Cark and Millom airfields will have the memorials unveiled this weekend, thanks to the Airfields of Britain Conservation Trust.
The trust aims to acknowledge the unique contribution airfields have made since 1909 and the memorials are erected to provide a permanent reminder.
It has already erected memorials at Brayton Park, Aspatria, Kingstown, Carlisle, Silloth, Great Orton, Hutton-in-the-Forest, White Cross Bay, Windermere and Hill of Oaks, Windermere.
Cark owes its origins to the proposed but never completed airship construction base of Flookburgh during World War One.

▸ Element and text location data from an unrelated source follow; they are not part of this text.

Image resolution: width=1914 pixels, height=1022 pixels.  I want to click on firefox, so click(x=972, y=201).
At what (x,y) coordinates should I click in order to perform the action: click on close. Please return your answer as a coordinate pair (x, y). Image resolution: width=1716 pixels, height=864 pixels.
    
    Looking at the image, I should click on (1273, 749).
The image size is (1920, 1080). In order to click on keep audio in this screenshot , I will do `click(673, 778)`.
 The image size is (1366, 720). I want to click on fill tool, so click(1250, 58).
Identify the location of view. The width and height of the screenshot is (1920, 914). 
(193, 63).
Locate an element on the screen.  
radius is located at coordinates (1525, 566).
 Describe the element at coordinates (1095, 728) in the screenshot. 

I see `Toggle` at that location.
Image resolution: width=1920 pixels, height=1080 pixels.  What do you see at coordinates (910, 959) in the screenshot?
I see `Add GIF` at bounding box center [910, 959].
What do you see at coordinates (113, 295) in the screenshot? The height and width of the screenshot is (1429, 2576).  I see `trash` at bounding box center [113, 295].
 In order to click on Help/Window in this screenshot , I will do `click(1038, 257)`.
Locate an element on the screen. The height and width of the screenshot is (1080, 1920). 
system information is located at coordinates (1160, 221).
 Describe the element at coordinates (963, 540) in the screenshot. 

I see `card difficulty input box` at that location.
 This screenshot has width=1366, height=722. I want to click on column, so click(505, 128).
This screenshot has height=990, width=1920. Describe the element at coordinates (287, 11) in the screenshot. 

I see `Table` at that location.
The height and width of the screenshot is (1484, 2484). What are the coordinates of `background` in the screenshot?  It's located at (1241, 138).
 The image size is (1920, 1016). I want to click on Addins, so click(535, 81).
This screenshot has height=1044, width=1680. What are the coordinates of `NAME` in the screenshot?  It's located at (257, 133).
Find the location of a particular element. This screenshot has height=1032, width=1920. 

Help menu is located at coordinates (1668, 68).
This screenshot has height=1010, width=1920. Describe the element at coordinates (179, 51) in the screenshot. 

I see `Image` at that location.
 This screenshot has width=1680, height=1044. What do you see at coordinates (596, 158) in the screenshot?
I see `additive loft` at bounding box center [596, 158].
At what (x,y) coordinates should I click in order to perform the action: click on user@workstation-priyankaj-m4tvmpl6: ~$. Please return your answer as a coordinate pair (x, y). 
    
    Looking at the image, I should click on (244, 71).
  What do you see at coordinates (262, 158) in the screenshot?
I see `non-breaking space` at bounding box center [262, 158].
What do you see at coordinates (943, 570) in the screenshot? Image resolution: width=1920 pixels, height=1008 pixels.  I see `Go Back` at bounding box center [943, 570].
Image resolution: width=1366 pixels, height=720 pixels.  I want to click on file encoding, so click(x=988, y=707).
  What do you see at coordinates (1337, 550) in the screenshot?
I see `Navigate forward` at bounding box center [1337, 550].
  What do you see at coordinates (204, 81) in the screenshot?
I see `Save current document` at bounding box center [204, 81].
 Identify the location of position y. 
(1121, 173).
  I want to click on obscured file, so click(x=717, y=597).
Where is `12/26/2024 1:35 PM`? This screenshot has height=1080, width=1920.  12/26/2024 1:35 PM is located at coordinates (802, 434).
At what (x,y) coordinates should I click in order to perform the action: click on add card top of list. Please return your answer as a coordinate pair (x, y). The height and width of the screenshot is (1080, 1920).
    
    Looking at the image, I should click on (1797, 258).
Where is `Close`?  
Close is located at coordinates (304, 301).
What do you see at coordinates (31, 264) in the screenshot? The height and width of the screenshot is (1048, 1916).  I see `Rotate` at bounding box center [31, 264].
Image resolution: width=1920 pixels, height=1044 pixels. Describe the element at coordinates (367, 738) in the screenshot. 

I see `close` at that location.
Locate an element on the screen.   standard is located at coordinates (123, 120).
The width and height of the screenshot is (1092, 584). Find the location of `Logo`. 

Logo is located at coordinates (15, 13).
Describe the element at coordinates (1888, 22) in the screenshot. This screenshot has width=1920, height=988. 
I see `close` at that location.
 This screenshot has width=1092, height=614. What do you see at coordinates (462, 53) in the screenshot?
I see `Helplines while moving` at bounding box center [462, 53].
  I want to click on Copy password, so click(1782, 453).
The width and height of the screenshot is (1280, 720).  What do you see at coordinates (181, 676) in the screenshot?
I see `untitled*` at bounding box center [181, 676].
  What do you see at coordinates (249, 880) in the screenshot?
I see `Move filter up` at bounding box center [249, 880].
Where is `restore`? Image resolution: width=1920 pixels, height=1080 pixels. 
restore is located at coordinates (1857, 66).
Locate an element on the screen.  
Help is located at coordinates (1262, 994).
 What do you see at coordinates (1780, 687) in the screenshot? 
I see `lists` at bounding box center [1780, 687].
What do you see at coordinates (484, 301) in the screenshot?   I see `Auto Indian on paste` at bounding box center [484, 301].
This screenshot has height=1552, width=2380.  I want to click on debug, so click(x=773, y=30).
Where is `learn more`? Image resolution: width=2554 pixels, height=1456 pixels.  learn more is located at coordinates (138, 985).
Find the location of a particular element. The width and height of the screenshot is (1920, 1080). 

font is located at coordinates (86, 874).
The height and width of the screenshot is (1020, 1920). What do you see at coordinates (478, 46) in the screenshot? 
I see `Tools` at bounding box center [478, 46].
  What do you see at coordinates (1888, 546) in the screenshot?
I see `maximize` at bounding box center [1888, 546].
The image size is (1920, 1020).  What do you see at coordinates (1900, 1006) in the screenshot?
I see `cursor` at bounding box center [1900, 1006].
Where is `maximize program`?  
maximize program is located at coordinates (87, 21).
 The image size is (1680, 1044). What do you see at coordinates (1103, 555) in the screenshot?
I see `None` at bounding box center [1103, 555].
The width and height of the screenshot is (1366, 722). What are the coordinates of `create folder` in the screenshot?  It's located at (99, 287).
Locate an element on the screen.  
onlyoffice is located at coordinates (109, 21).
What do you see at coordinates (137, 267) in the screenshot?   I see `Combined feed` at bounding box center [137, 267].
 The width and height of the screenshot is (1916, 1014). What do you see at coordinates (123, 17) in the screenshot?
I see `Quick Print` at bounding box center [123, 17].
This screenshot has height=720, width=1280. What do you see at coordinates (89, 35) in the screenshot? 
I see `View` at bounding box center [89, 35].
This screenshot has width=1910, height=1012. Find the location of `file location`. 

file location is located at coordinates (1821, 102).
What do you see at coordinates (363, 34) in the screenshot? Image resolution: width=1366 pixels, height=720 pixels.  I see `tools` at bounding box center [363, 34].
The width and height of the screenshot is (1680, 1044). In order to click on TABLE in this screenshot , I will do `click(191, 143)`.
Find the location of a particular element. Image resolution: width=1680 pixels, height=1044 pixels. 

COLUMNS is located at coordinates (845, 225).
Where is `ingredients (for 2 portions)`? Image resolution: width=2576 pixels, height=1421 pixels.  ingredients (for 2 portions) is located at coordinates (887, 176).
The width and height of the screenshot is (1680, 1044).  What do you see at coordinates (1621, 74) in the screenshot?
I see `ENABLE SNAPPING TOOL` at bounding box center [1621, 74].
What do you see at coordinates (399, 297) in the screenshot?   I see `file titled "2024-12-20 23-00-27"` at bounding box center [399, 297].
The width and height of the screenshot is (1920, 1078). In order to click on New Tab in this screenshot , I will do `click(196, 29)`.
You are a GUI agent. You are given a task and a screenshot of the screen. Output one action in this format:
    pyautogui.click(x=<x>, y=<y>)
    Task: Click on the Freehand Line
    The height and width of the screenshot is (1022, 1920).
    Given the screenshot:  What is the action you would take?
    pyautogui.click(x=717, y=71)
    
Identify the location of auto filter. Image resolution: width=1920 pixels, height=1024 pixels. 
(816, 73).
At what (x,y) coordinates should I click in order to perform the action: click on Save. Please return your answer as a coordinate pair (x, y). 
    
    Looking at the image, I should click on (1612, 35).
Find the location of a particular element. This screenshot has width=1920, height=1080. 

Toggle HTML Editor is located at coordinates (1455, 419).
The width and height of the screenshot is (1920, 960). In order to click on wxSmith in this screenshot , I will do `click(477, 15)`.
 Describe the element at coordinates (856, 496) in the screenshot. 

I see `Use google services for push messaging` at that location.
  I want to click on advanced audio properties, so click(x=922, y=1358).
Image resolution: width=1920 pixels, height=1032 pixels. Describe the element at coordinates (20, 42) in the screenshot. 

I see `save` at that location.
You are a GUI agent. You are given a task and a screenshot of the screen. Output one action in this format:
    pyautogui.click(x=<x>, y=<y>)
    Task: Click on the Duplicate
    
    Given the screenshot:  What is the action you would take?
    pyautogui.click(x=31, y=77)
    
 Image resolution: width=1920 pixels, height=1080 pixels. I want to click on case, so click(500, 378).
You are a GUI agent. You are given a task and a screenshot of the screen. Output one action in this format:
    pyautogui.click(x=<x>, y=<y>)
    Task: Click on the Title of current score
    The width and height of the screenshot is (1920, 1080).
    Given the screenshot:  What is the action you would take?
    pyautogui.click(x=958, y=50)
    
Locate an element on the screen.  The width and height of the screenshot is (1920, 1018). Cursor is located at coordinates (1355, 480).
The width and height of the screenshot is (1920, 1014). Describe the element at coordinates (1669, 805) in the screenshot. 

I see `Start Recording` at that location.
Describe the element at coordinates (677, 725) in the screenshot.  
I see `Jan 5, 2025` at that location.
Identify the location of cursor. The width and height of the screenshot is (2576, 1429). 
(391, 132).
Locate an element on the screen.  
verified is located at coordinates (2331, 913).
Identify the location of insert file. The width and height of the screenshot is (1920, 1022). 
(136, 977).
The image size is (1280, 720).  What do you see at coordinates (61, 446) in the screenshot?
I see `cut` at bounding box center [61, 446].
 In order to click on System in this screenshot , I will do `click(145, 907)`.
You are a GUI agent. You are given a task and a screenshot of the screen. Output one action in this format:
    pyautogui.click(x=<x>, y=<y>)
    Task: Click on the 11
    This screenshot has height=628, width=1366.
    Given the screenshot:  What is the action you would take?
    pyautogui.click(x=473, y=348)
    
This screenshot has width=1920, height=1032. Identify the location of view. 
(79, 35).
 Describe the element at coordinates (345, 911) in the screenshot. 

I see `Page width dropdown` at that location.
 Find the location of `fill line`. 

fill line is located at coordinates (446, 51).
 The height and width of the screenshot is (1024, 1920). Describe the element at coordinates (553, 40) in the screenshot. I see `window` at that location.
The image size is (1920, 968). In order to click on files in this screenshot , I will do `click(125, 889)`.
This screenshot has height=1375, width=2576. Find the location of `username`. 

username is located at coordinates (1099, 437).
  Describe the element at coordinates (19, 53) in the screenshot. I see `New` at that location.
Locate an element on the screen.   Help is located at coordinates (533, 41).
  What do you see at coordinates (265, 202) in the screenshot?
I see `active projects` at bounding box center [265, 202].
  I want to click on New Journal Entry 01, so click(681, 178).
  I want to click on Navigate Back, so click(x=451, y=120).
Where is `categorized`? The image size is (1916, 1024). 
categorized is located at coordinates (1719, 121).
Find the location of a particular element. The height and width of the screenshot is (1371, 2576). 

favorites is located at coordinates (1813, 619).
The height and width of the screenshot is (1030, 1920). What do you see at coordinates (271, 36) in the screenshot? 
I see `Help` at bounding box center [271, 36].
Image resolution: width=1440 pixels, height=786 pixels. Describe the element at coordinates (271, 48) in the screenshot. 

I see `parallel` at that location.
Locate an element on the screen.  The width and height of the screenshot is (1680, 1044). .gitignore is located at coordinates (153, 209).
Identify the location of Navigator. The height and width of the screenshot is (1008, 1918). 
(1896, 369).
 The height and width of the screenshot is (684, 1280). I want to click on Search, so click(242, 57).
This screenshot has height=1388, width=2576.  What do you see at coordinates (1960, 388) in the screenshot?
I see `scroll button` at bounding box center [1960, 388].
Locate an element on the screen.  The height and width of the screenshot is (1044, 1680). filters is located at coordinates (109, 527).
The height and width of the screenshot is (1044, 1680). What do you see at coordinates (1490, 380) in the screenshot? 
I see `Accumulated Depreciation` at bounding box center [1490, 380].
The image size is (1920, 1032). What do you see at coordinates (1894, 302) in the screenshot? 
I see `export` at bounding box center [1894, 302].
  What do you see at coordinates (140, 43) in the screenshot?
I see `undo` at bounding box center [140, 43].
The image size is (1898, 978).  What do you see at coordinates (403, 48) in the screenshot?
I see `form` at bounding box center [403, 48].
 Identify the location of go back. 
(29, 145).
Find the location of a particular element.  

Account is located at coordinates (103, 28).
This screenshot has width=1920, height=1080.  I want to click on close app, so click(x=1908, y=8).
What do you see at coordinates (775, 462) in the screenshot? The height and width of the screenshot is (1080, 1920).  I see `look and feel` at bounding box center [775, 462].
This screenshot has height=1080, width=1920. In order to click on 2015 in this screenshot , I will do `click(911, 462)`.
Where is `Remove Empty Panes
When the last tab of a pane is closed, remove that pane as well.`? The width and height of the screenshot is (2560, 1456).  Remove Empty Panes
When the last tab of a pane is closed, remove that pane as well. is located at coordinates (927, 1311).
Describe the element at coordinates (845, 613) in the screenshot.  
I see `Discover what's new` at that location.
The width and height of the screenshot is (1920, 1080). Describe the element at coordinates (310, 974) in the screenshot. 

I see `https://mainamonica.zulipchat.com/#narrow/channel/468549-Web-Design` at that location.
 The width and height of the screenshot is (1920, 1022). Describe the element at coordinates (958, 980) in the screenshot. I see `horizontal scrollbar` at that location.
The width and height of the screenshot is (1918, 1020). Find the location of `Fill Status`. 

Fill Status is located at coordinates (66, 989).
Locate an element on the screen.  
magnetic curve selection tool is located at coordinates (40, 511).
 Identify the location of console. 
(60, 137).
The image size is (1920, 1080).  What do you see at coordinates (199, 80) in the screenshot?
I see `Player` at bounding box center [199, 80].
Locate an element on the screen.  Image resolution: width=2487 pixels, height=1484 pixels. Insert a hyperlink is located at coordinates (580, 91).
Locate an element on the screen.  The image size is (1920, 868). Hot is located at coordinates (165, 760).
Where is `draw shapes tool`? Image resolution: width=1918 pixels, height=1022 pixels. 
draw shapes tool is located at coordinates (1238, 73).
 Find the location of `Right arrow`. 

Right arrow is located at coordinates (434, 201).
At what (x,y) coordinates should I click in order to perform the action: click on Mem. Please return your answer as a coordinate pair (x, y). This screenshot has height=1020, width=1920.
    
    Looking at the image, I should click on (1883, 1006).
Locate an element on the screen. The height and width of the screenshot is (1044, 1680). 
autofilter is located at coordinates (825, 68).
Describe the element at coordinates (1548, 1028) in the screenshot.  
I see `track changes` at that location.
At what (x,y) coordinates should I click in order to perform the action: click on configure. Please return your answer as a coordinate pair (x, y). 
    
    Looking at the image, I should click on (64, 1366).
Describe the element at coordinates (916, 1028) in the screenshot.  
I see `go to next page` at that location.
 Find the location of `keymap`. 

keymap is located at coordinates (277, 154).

What became Cark first opened towards the end of 1941, being originally intended as a fighter airfield, but instead saw use primarily as home to No 1 Staff Pilot Training Unit to instruct pilots on Avro Ansons for service at other types of flying schools.
This unit remained at the airfield until the last day of 1945, apart from four months mid-war when its airfield was undergoing further significant construction.
Other flying activity during this period also notably included anti-aircraft co-operation duties.
Passed to the War Office in June 1946, Cark has continued to see flying since 1972 thanks to Skydive Northwest.
Millom Airfield, often unofficially and locally also referred to as Haverigg, was a major training airfield in January 1941.
After two changes of title, the resident school here became mainly known as No 2 (Observers) Advanced Flying Unit (AFU) from a year later and by 1943 had mostly settled upon using Avro Ansons as flying equipment.
Good work was also performed during World War Two by a RAF Mountain Rescue Unit, while the Fleet Air Arm maintained a squadron detachment as well.
The AFU disbanded in January 1945 and Millom eventually closed in September 1946, though the airfield returned for more RAF use in the early 1950s as an Officer Cadet Training Unit until closing in December 1954.
After some army use, this airfield has since 1967 served as the prison Haverigg and is also being used as a wind farm.
The memorial at Cark Airfield will be unveiled on Saturday, August 30 at 11am and Millom will see its memorial unveiled on Sunday, August 31 at 11am, on the east side of the airfield off North Lane near the entrance on the north side of the prison.